The most amazing things to me in the aftermath of the great Direct Connect shutdown are:
a) Most WashU students had no idea what they were using, saying things like "the school shut down Direct Connect". Direct Connect is a peer-to-peer file sharing program. While the school may have forced the creator of the WashU hub to take it down, Direct Connect itself is a program and has not been shut down.
b) Unfortunately for the RIAA, the problem still exists that most people don't view downloading copyrighted materials as a crime. No sane student would admit to a reporter that they murdered someone or committed arson, but even now they will post to their LiveJournals about how much they loved downloading mp3s on DC. The random lawsuits are obviously not working to change the mindset that it is somehow our right as humans to steal music, software, and movies.
c) This Chesky girl, who was quoted in the RF Times article about the WashU hub, is our school's Steve Bartman.

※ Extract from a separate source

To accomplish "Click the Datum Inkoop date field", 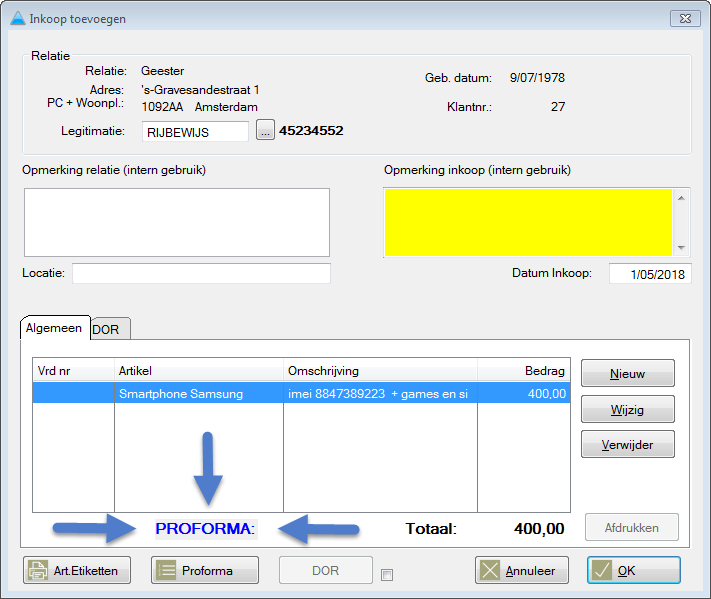I will pyautogui.click(x=649, y=274).
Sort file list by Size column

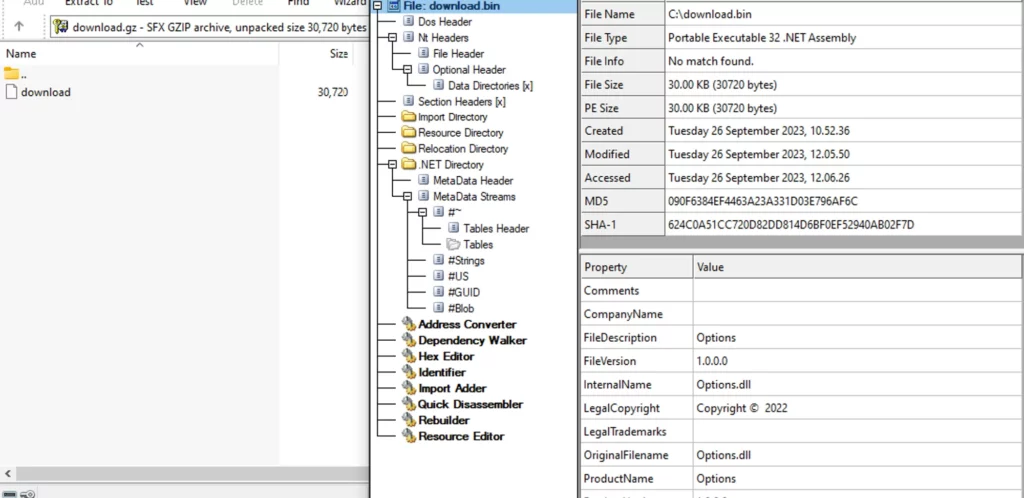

She did what any other naive freshman would have done, that is brag to someone about how they have access to any song they'd ever want, yet somehow she is being blamed for everything. If she hadn't bragged about breaking the Digital Millennium Act, countless other students would have.
d) WashU students don't vote for their own Student Union or CS40 representatives or care about politics in the least, but when it comes to their own unalienable right to steal, all of a sudden everyone is an activist.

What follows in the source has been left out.